In her new project, ‘Metamorphosis’, Bora Petkova has put together a collection of pieces from her art that seem to lack, at least at first glance, any connection. But what links its elements – laid out in the midst of the Entomology Collection and the vitrines for temporary exhibitions of the National Museum of Natural History – into a thorough process of development and transformation is the concept of metamorphosis. It applies in equal measure for both the artist and her art. Using mostly public art and changes of context, Petkova has created a string of complex connections between objects, their stories and her own biography.

Drawing after a photography from \'Stop Being a Tourist. Start a Revolution. Start Feeling at Home\' (2011), graphite on paper 50% Cotton, 64/96, 2015 © Bora Petkova
Drawing after a photography from \’Stop Being a Tourist. Start a Revolution. Start Feeling at Home\’ (2011), graphite on paper 50% Cotton, 64/96, 2015 © Bora Petkova
The first cycle, ‘Outlooks’, is a sequence of old photographs that Petkova came across while mountaineering in 2014. By that time the views in these pictures had gone long before – not only as material reality but also as photographed memories: they either had faded into nothing or had been ‘re-painted’ by the mould and dust with which time has coated the picture surface.
****
* [Work instructions]:
Extend the passage above about Bora Petkova's 'Metamorphosis' project, picking up right after its last sentence.
****
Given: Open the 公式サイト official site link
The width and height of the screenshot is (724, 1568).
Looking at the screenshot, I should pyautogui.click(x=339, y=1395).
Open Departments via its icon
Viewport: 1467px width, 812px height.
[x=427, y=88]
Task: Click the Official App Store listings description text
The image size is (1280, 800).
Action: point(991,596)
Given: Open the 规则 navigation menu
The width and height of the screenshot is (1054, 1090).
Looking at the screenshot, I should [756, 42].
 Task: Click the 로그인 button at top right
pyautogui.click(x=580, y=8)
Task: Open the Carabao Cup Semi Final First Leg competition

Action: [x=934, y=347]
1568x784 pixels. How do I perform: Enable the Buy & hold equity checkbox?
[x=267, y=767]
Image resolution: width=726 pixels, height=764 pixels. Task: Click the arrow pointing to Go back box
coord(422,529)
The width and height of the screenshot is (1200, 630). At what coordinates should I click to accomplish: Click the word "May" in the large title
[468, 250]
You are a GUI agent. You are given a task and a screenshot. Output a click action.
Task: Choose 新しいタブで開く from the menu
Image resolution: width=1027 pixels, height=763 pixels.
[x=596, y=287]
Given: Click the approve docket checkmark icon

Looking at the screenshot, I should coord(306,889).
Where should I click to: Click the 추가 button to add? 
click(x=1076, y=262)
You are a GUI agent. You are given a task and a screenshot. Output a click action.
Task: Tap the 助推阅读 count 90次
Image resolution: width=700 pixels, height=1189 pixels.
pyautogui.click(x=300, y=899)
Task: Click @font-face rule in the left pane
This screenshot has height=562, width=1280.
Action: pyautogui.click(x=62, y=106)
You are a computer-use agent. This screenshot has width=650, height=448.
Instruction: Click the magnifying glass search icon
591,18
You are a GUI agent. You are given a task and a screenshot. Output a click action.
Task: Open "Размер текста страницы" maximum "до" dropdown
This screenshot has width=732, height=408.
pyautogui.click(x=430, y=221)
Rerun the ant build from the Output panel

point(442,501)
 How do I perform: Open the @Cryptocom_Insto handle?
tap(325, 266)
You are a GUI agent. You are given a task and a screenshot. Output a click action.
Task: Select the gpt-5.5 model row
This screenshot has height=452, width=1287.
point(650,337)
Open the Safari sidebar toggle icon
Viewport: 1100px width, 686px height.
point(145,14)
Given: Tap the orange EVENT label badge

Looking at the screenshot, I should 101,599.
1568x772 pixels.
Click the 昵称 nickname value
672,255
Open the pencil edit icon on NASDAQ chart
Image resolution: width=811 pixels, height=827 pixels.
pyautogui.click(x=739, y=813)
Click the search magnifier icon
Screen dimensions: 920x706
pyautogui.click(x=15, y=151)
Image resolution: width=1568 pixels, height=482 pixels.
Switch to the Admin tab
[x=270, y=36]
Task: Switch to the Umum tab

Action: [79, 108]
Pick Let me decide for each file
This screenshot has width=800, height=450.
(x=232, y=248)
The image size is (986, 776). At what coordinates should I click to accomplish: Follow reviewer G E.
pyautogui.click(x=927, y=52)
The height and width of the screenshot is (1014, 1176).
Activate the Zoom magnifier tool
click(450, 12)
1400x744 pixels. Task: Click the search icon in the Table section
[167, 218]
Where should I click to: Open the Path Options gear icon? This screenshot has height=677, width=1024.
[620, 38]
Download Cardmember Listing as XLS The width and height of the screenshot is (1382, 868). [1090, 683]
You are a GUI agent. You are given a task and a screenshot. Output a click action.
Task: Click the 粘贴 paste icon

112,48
****
* [Answer to the task]:
The next series was born out of ‘Stop being a tourist. Start a revolution. Start feeling at home’, an inscription that Petkova saw on a roadside billboard in the Berlin district of Lichtenberg in 2011. She made it the title of a project dedicated to the state of vagabondage and the idea of home, confessing that ‘my revolution began when I was a “tourist” ’. Exploring the unfamiliar and foreign environment, Petkova has again opted for a series of accidentally discovered photographs of ikebana as well as for performative sculpture as the most suitable form of expressing her estrangement and weightlessness towards everything around her. Be it as it may, her levitation is always connected to the attachment to specific elements of this environment.

‘Own Space Outdoor’ (2011) is an ongoing project that, too, continues as a photography-and-video research of places that this artist’s detail-sensitive eye has stumbled upon. Here she is working not with objects but with found spaces, appropriating them into the image.

‘Imago’ is the next stage, and is here only as a promise. It is in the image that the separation from reality takes place performed by ‘levitation’ in the void public spaces. The act of drawing frees her fully from the vacillations, estrangement and, ultimately, the conditionality of the landscape. Just like in the found ‘outlooks’, it has been reduced to little more than a landscape sign and an object.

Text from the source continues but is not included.